**Text shown**
§ §

"Feeling your feelings" is a term grief and recovery counselors use. In grade school I had the box of---it was no box, more like a sleeve, eight crayola crayons. A few kids had eight shades of blue. Most of us had regular blue. If emotions were made by Crayola, today I would say I have the fat box of 64.
Up to two years ago emotions to me were: Happy, sad, mad. I didn't know about their relative: Content, pleased, accepting to name a few on the bright side. And the many shades of blues such as angry, bitter, resentful, sorrow, horror, unrelenting-grief, violent, hurt, lost, disconnected, could-care-less, and deserving of fairness. The last one is an emotion you get when you mix all the blues together. Same as mixing red, brown, blue, purple or violet, yellow, and orange, deserving of fairness is sort of a muted shade of black.

§ §

**Information provided**
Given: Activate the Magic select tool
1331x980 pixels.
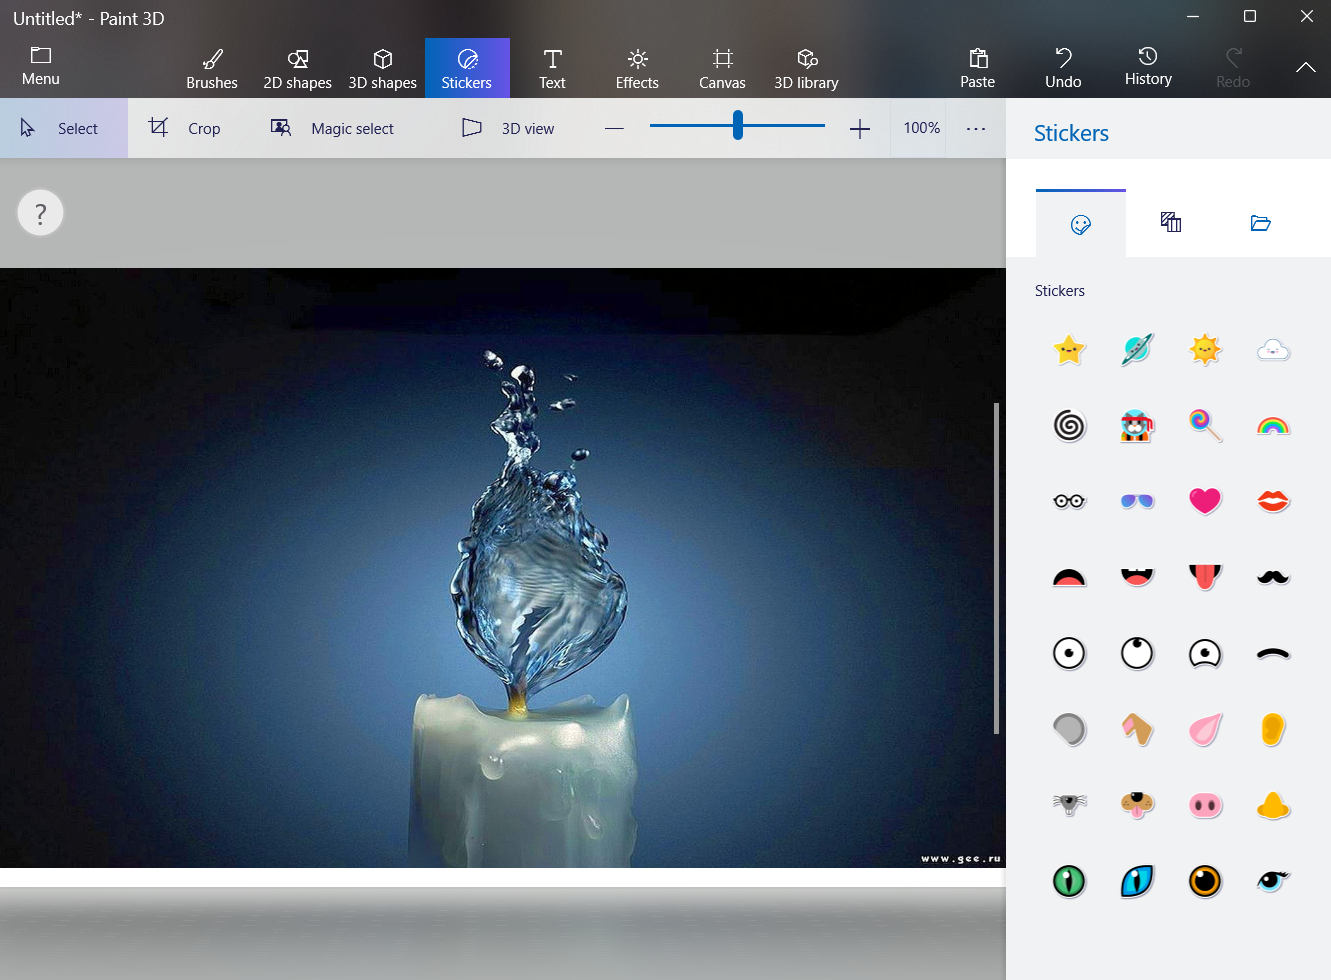Looking at the screenshot, I should tap(333, 128).
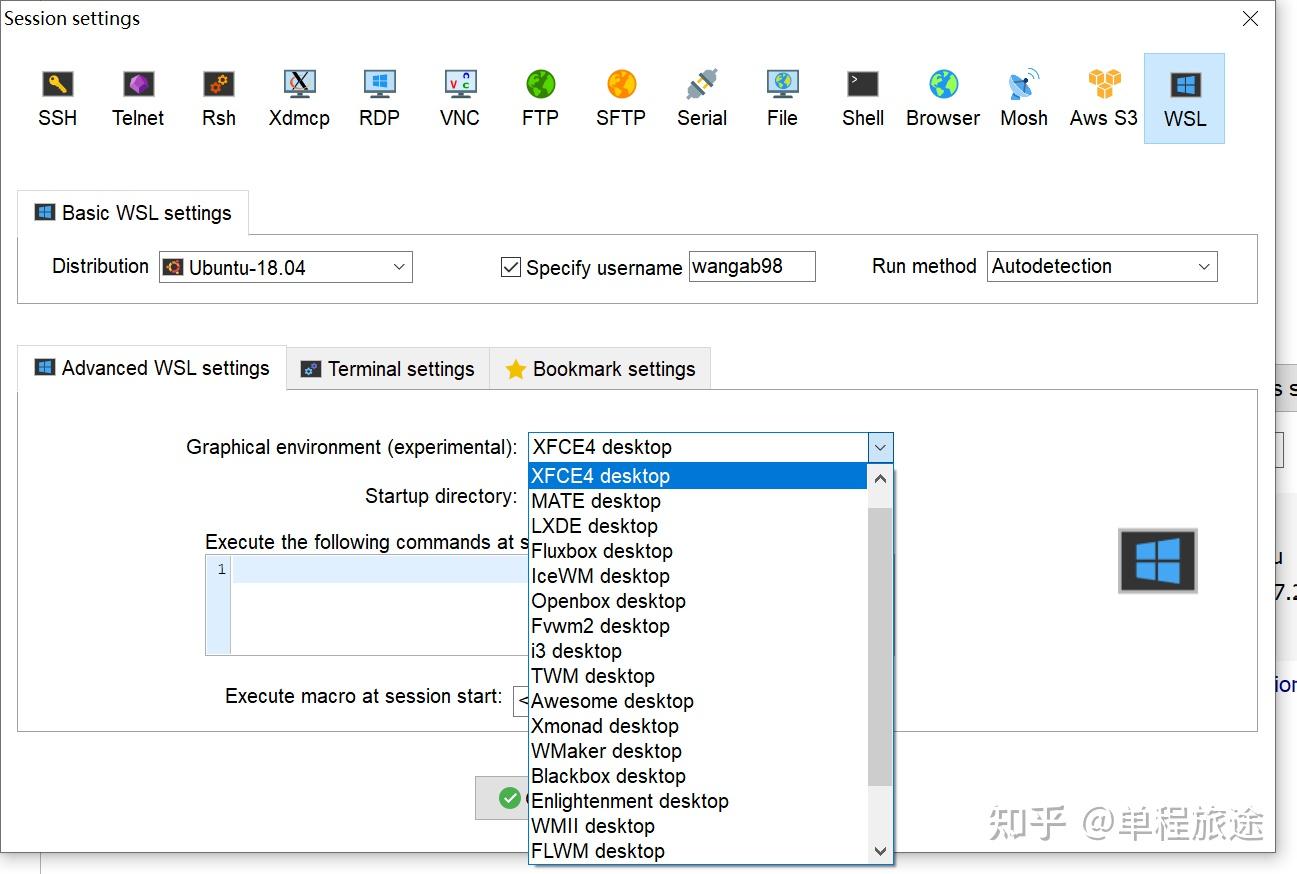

§ §

**Action item**
Repeat everything in the passage on emotions and crayons from "Up to two years" down to "shade of black.", word for word.

**Problem solution**
Up to two years ago emotions to me were: Happy, sad, mad. I didn't know about their relative: Content, pleased, accepting to name a few on the bright side. And the many shades of blues such as angry, bitter, resentful, sorrow, horror, unrelenting-grief, violent, hurt, lost, disconnected, could-care-less, and deserving of fairness. The last one is an emotion you get when you mix all the blues together. Same as mixing red, brown, blue, purple or violet, yellow, and orange, deserving of fairness is sort of a muted shade of black.